# Problem description
Set down only these lines, exactly: the line containing "Viewport: 686px width, 471px height." and all lines through the end of the data below. Omit pictures.

# Records
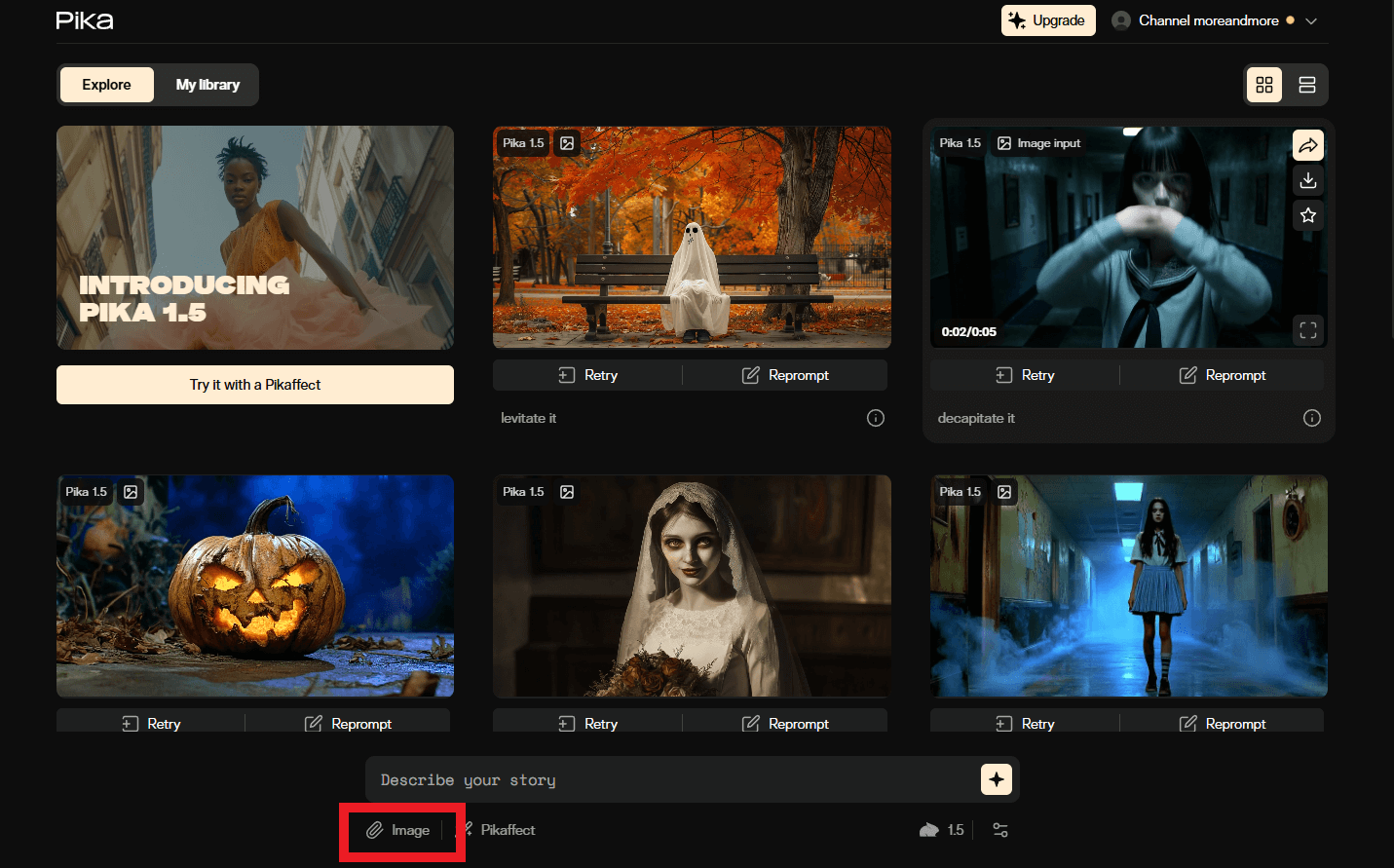Viewport: 1394px width, 868px height.
Task: Click the Upgrade button
Action: point(1047,20)
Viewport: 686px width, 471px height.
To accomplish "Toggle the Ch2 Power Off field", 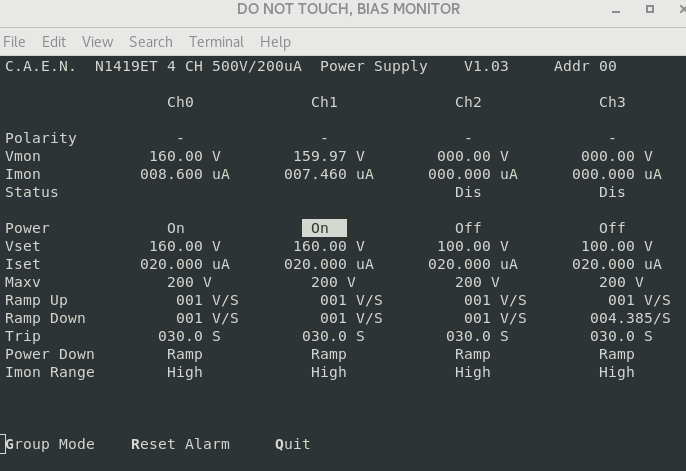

# Output below
Viewport: 686px width, 471px height.
To accomplish "Toggle the Ch2 Power Off field", 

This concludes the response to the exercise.